To add, or not to add, a bio REQ_ROTATIONAL flag
From: Eric Wheeler
Date: Thu Jul 28 2016 - 20:50:37 EST
Hello all,
With the many SSD caching layers being developed (bcache, dm-cache,
dm-writeboost, etc), how could we flag a bio from userspace to indicate
whether the bio is preferred to hit spinning disks instead of an SSD?
Unnecessary promotions, evections, and writeback increase the write burden
on the caching layer and burns out SSDs too fast (TBW), thus requring
equipment replacement.
Is there already a mechanism for this that could be added to the various
caching mechanisms' promote/demote/bypass logic?
For example, I would like to prevent backups from influencing the cache
eviction logic. Neither do I wish to evict cache due to a bio from a
backup process, nor do I wish a bio from the backup process to be cached
on the SSD.
We would want to bypass the cache for IO that is somehow flagged to bypass
block-layer caches and use the rotational disk unless the referenced block
already exists on the SSD.
There might be two cases here that would be ideal to unify without
touching filesystem code:
1) open() of a block device
2) open() on a file such that a filesystem must flag the bio
I had considered writing something to detect FADV_SEQUENTIAL/FADV_NOREUSE
or `ionice -c3` on a process hitting bcache and modifying
check_should_bypass()/should_writeback() to behave as such.
However, just because FADV_SEQUENTIAL is flagged doesn't mean the cache
should bypass.
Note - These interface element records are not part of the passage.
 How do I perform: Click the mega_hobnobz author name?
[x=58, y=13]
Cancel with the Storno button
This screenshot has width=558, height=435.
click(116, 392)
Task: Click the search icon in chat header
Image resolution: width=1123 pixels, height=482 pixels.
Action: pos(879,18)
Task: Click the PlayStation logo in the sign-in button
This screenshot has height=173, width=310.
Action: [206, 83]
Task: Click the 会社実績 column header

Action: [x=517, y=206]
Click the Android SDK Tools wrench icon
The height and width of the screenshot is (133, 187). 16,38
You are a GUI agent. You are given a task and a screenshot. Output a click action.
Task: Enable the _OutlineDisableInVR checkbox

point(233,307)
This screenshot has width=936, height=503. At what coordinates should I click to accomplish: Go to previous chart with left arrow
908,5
Filesystems can fragment, and while the file being read
may be read sequentially, the blocks on which it resides may not be.
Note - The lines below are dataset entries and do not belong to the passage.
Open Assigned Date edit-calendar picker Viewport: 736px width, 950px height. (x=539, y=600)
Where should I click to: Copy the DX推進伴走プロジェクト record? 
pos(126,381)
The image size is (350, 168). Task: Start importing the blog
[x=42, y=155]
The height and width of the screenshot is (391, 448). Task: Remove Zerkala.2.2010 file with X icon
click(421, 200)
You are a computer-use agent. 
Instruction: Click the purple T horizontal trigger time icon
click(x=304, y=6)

Same thing for higher-level block devices such as dm-thinp where one might
sequentially read a thin volume but its _tdata might not be in linear
order. This may imply that we need a new way to flag cache bypass from
userspace that is neither io-priority nor fadvise driven.
So what are our options? What might be the best way to do this?
If fadvise is the better option, how can a block device driver lookup the
fadvise advice from a given bio struct? Can we add an FADV_NOSSD flag
since FADV_SEQUENTIAL may be insufficent? Are FADV_NOREUSE/FADV_DONTNEED
reasonable candidates?
Perhaps ionice could be used used, but the concept of "priority"
doesn't exactly encompass the concept of cache-bypass---so is something
else needed?
Other ideas?
--
Eric Wheeler